DIRECTIONS: In the forum thread below, until what age does Zhael advise waiting if the family does not accept fursuits?

ARTICLE:
━━━━━━━━━━━━━━━━━━━━

# What i should do?



## foXX (Sep 7, 2009)

Im 14 years old and im pretty interested about fursuits. but i dont know what to do because my brother know what furry is but i dont want to say that i'm furry.... and if i wear to fursuit (in case i get one) my parents would keep me crazy, so what i should do? (sorry my bad english )


----------



## Glitch (Sep 7, 2009)

It all depends on how your family is.  Granted, I don't know how it is in Finland, but there are religious nuts that hate furs here.  They'd drive you crazy if you were to wear a fursuit... well, that isn't a positive sign.  My first reaction is to not tell them at all.

If you were to get your family - should they find out - to understand the fandom with all aspects included (save for yiff or the sick minorities that the outside world sees as furries).

I am 14 as well, but living with open parents.  They think it's weird that I like dressing up as an animal and would willingly walk out of the house in costume.  But they're proud that I can build things such as fursuits on my own.  So.... it's a 15/85 split with me: Some doubt and disdain, but mainly not caring.


----------



## Zhael (Sep 7, 2009)

You're fourteen.  If your family isn't okay with it, wait until you're 18 and can do whatever the hell you want.

My mom, however, offered to buy mine... until she saw the price


----------



## foXX (Sep 7, 2009)

━━━━━━━━━━━━━━━━━━━━

(Rows of pointing data)
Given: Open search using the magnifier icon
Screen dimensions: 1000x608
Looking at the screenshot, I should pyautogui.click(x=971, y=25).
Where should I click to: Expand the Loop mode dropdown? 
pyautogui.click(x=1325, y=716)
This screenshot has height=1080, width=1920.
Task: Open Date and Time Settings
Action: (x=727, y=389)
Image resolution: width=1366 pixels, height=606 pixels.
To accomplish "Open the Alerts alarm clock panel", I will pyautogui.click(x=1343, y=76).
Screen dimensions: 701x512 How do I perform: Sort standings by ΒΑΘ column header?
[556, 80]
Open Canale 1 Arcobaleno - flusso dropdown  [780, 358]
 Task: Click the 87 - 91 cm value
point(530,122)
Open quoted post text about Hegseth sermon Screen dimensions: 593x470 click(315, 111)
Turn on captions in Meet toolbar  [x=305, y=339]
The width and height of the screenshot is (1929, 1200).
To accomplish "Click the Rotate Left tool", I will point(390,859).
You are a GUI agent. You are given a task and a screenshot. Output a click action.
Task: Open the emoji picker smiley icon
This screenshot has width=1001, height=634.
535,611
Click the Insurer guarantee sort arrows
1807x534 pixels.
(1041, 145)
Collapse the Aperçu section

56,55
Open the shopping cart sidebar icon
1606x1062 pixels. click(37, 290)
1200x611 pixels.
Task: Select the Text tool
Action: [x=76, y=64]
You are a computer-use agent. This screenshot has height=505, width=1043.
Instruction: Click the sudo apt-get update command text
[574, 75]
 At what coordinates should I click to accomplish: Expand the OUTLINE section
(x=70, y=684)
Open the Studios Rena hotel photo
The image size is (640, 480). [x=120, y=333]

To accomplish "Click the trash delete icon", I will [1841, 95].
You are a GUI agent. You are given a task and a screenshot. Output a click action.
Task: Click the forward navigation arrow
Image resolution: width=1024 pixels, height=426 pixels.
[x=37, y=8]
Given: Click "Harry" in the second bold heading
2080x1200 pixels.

━━━━━━━━━━━━━━━━━━━━

RESULT: Until 18.